As time as gone by we have added many more trees, shrubs and bushes and I have previously posted photographs of lemons, apple blossom, bird of paradise flowers, figs, oranges and some of the many beautiful wildflowers at present gracing the garden.
Despite the apparent poor quality of the soil, the valley where we live is extremely green with trees and vines growing down the hillside. Newly planted trees need care for the first year or two, but once established seem to thrive, provided they are given sufficient irrigation.
The nature of the ground is generally sloping, rough and rocky with poor, shallow soil over bedrock. Untended ground is usually very hard (with need for a pick-axe to dig holes for planting) allowing deluges of rain little chance to penetrate the soil, thereby creating deep channels where the water has run off .

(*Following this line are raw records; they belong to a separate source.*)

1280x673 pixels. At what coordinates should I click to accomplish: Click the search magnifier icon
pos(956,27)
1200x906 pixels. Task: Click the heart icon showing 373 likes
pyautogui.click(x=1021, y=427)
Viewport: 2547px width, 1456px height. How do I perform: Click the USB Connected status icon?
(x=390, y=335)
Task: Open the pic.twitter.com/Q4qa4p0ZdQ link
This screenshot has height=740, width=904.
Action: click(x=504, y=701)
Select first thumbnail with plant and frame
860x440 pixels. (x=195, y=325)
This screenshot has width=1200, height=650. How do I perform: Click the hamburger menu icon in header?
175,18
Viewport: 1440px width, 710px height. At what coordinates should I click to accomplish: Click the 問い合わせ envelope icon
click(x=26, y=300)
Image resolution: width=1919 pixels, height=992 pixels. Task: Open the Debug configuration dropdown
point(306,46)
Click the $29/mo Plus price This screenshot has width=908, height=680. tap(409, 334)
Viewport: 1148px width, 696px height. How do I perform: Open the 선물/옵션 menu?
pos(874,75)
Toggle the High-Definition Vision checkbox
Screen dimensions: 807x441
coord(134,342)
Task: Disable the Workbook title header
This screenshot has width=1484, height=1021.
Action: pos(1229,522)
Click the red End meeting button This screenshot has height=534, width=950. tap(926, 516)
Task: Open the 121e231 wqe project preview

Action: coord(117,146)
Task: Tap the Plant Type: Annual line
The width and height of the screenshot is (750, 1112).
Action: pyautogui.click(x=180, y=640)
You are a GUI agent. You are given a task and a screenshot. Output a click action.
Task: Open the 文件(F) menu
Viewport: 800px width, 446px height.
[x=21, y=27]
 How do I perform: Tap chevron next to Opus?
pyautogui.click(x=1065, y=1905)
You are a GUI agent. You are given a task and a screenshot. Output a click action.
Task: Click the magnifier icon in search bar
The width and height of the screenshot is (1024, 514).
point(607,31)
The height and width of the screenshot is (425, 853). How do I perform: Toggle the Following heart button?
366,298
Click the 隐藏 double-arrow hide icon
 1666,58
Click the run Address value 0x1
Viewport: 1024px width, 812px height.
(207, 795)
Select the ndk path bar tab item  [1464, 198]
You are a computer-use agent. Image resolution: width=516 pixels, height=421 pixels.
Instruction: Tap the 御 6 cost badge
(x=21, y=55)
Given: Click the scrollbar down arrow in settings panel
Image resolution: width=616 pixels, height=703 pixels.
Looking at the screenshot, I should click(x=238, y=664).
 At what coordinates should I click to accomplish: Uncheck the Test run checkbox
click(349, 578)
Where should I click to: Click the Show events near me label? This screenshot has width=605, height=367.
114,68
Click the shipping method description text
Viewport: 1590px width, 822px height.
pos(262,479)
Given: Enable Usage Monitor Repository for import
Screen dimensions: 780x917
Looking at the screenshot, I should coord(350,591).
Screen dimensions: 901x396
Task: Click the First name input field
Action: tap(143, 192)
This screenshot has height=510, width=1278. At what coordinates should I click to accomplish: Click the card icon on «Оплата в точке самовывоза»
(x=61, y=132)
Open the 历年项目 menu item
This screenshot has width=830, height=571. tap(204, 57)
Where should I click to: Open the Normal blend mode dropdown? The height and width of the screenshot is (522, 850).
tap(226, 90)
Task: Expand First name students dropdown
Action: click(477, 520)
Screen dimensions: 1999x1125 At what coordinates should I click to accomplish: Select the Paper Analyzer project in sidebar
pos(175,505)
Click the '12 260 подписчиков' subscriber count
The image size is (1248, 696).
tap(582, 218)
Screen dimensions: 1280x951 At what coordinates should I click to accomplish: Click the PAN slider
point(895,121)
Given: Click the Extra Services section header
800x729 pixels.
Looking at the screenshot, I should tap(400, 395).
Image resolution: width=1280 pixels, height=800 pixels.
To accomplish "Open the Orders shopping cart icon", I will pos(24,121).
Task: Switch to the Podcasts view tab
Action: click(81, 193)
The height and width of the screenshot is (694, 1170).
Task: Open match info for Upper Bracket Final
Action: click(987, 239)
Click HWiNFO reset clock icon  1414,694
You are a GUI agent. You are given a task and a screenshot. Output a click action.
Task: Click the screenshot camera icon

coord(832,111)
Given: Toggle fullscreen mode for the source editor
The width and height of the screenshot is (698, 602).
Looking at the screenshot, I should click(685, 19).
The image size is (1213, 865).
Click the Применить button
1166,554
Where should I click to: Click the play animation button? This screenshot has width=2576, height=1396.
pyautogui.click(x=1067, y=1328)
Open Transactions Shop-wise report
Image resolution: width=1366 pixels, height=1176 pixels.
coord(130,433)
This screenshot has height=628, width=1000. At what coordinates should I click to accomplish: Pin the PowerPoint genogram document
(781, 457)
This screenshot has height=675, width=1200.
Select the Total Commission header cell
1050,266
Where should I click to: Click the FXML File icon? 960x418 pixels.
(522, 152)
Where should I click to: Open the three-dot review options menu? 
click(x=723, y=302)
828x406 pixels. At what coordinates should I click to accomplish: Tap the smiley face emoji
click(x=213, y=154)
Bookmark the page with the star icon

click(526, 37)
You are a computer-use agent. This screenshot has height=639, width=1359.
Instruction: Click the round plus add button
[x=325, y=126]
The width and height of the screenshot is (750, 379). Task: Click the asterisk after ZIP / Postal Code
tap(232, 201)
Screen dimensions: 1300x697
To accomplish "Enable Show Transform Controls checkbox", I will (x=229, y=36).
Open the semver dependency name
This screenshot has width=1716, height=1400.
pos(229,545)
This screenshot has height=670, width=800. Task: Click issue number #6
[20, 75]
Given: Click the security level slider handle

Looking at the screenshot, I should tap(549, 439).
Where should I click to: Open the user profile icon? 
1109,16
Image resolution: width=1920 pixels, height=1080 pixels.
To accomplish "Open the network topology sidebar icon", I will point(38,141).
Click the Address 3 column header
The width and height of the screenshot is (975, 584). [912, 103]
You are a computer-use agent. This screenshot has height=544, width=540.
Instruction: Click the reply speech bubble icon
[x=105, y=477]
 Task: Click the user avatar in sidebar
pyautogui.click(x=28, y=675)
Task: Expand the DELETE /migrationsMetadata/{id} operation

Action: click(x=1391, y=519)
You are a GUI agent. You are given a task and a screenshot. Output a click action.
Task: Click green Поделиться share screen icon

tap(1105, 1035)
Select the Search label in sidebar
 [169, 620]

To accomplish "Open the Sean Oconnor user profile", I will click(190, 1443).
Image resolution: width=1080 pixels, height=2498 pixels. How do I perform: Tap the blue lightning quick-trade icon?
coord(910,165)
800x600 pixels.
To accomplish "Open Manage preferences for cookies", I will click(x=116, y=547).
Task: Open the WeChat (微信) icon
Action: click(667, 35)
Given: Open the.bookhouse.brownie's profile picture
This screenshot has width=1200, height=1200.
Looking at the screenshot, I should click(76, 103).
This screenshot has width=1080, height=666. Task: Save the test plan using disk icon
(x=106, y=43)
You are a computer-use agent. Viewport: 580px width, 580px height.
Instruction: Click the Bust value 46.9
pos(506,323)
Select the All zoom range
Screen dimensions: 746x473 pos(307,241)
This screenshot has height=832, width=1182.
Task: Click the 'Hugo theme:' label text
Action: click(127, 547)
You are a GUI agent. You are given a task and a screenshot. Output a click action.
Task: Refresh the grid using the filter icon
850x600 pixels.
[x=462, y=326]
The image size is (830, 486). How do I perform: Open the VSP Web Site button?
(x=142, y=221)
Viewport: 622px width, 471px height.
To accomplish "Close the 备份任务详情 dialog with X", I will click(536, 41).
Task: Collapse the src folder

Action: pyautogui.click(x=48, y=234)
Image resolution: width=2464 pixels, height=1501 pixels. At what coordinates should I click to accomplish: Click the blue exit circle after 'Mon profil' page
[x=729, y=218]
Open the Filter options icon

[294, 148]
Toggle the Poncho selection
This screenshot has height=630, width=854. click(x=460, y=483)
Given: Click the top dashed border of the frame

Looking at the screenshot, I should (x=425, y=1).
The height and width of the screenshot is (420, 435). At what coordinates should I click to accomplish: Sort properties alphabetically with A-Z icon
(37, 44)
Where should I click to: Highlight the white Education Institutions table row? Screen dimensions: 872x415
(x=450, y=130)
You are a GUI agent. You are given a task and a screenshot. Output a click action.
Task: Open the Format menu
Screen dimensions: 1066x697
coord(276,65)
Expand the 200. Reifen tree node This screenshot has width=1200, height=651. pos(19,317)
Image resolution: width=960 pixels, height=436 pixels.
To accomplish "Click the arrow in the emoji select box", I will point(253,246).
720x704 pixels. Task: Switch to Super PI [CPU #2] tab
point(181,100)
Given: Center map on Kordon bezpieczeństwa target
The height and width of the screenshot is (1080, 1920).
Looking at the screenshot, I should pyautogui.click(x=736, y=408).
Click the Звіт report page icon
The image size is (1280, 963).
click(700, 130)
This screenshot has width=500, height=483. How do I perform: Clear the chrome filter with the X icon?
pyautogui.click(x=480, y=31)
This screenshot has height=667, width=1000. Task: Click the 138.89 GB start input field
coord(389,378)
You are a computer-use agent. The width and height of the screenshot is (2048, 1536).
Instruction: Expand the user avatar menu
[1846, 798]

However, it’s not all bad news as there are patches of slightly deeper soil here and there, and it’s one of these that last week we decided to transform into a small vegetable patch.
We were able to buy some little plug plants in Vélez-Málaga, at a total cost of just over 11 euros and, after quite a bit of digging, raking and throwing out stones, we finally got to plant red, green and hot peppers, chard, squash, green beans, red and green lettuce, red onions, fennel and melons.
After three days, I can report that the little plants appear to be doing well. I’ll keep you posted on their progress!